++++ Source information
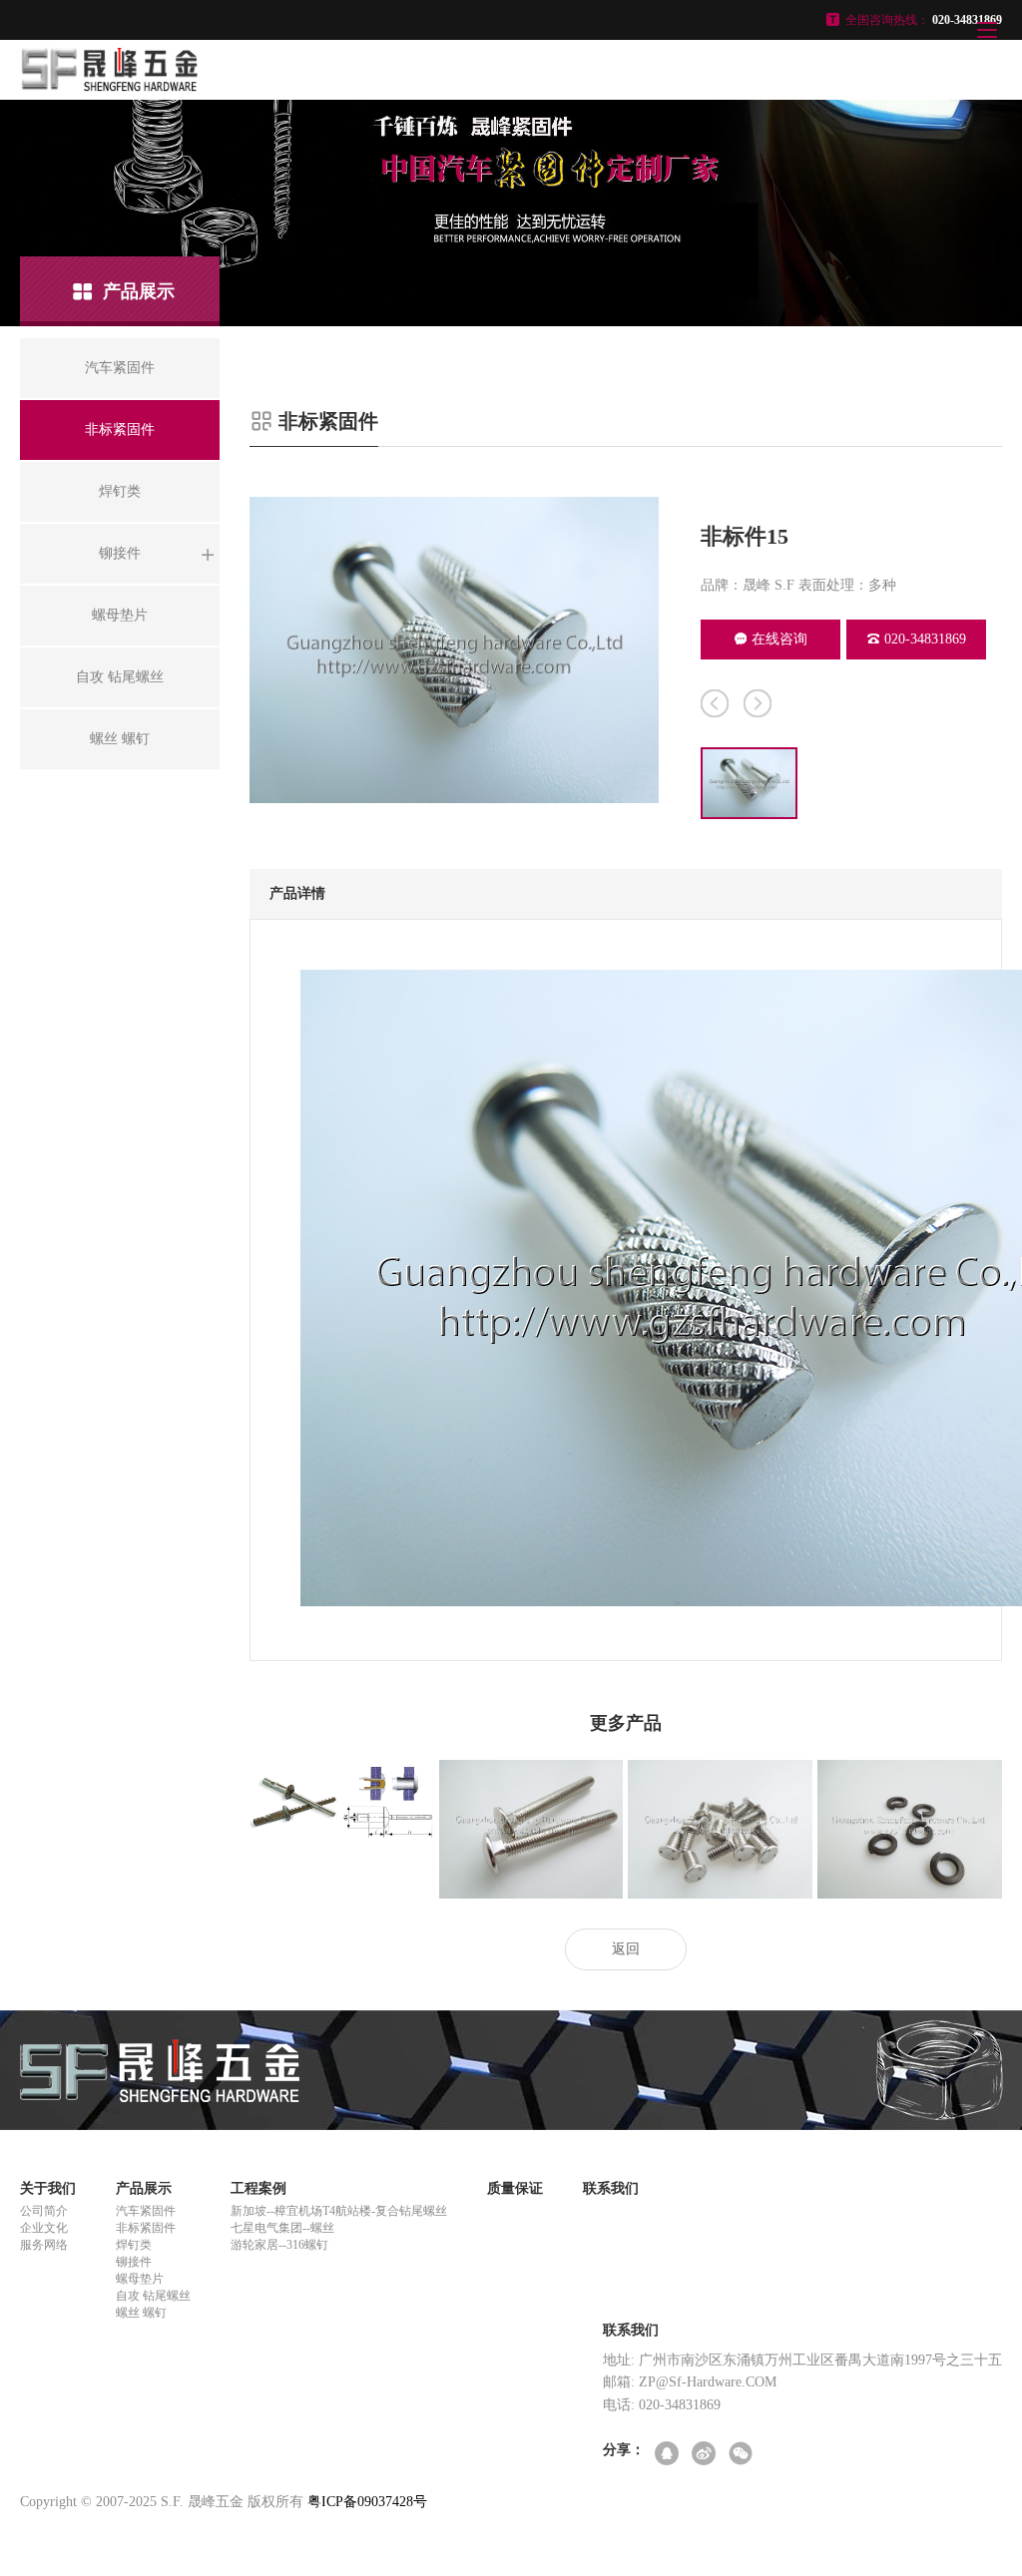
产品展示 (144, 2188)
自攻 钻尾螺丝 (153, 2296)
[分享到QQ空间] (668, 2454)
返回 (626, 1948)
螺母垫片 (140, 2279)
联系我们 (611, 2188)
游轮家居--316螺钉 (279, 2245)
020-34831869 (925, 639)
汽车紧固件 (146, 2211)
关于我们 (48, 2188)
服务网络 (44, 2245)
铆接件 (134, 2262)
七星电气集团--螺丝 (282, 2228)
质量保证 (515, 2188)
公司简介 (44, 2211)
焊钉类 (134, 2245)
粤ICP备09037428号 (367, 2501)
++++++++
Task to complete: Nothing from before the line containing "汽车紧固件 (146, 2211)" should appear; copy that line and each one after it through the last line of the entries, exactly.

Result for this exercise:
汽车紧固件 (146, 2211)
关于我们 (48, 2188)
服务网络 (44, 2245)
铆接件 (134, 2262)
七星电气集团--螺丝 (282, 2228)
质量保证 (515, 2188)
公司简介 (44, 2211)
焊钉类 (134, 2245)
粤ICP备09037428号 (367, 2501)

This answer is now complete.